Cassandre : Pour nous, partir ensemble a été une évidence. Et finalement, on a bien fait de s’écouter, je dirais que notre couple est d’autant plus fort depuis qu’on a vécu ça ensemble. C’est une expérience fondatrice, on s’est construit sur les hauts et les bas de cette aventure, en s’aidant et en se complétant. Mais, honnêtement, ça s’est fait très facilement : il y avait une vraie complémentarité naturelle, aussi bien sur la répartition des tâches que dans nos émotions respectives.

Matthieu : Et puis, ce qui a fait notre force c’est d’abord l’alignement de nos objectifs : on était d’accord sur les entreprises qu’on avait envie de visiter, les lieux où on voulait aller, le type de personnes qu’on voulait rencontrer… On en avait beaucoup parlé avant notre départ et on était sur la même longueur d’onde, je crois que c’est un point essentiel.

Il faut bien se connaître aussi, à la fois soi-même et l’autre, de manière très objective : quels sont nos points forts, nos points faibles ? On a vachement compartimenté entre le professionnel et le personnel. Et enfin, le savoir vivre à deux est bien sûr primordial : un bon binôme - en couple ou non - partage les mêmes valeurs. On doit avoir du respect pour l’autre, savoir se laisser de la place et s’écouter, surtout quand on vit 24h/24 ensemble.

Alors, oui, on aurait pu le faire seul mais c’est plus difficile, la charge de travail est plus élevée, et c’est moins sympa ! À trois, pourquoi pas, ça peut fonctionner mais c’est toujours une question de feeling. En revanche, au-delà je pense que c’est trop compliqué ! En fait quand j’y pense, le mieux c’est d’être deux.
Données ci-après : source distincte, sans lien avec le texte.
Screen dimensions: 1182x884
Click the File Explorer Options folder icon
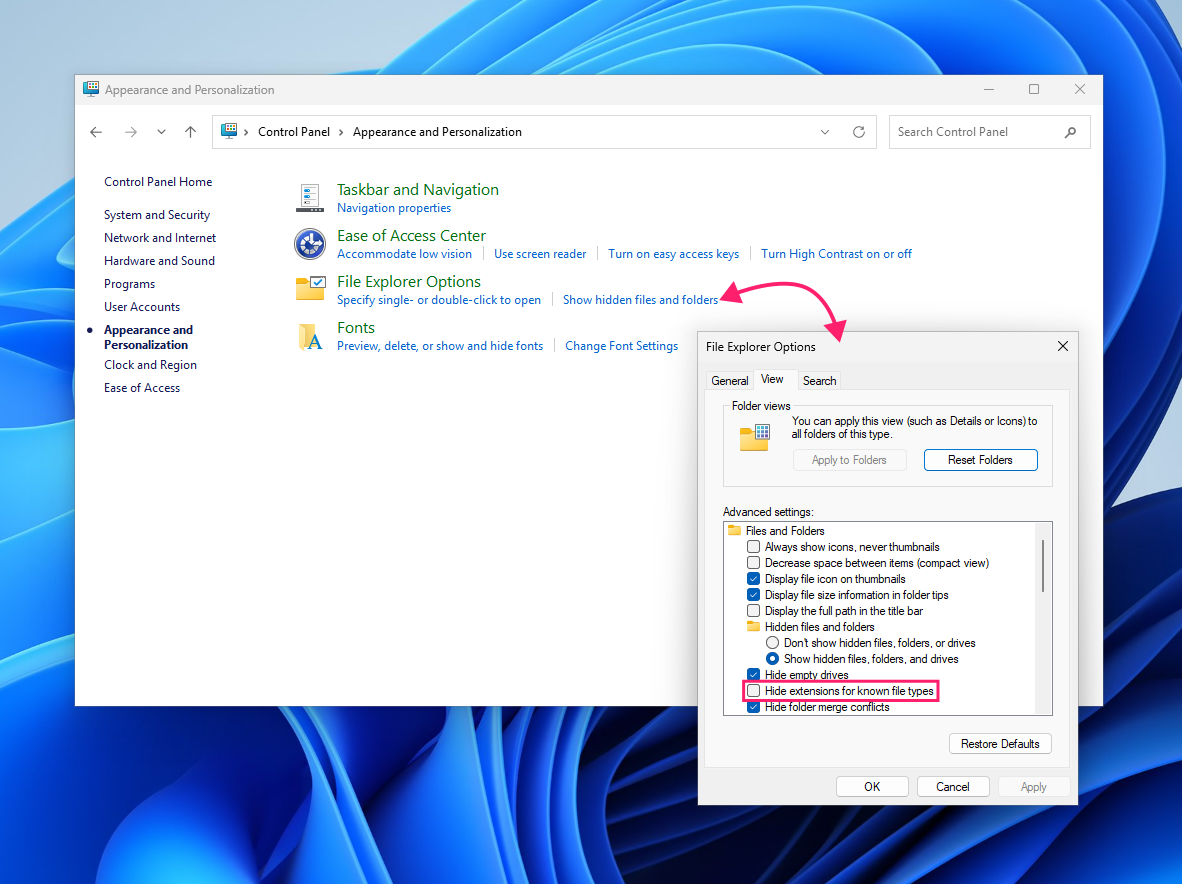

Un bon binôme - en couple ou non - partage les mêmes valeurs. On doit avoir du respect pour l’autre

Tout ça a eu évidemment un coût, comment avez-vous financé un tel projet ? Et quelle relation aviez-vous avec vos partenaires ?

Cassandre : Au total, on avait un budget de 27 000 euros pour 6 mois.
Mais on a eu la chance de rejoindre un projet déjà établi. Quand on est arrivés, le duo de l’année d’avant nous a présenté leurs partenaires et certains se sont engagés à nos côtés. Et pour le reste, on est allés convaincre d’autres entreprises. Mais tout était plus simple pour nous : on pouvait miser sur la crédibilité des éditions précédentes.

Quand on rencontrait une entreprise pour leur proposer de devenir partenaire, on demandait toujours à nos interlocuteurs ce dont ils avaient besoin, comment on pouvait les aider. Pour certains, c’était la recherche d’informations inédites, elles avaient besoin de s’inspirer avec des bonnes pratiques venues d’ailleurs, pour d’autres c’était plutôt un besoin de communication, elles cherchaient à valoriser leur soutien au projet.

Puis, au-delà de l’aspect financier et ce, quel que soit leur besoin, les partenaires ont tous souhaité beaucoup nous aider : à creuser plus loin les sujets de management, à trouver les bonnes questions à traiter, à gagner en pertinence, etc. Ils nous ont encouragés à gratter sous le vernis des discours qu’on entendait, à mieux exploiter la donnée recueillie.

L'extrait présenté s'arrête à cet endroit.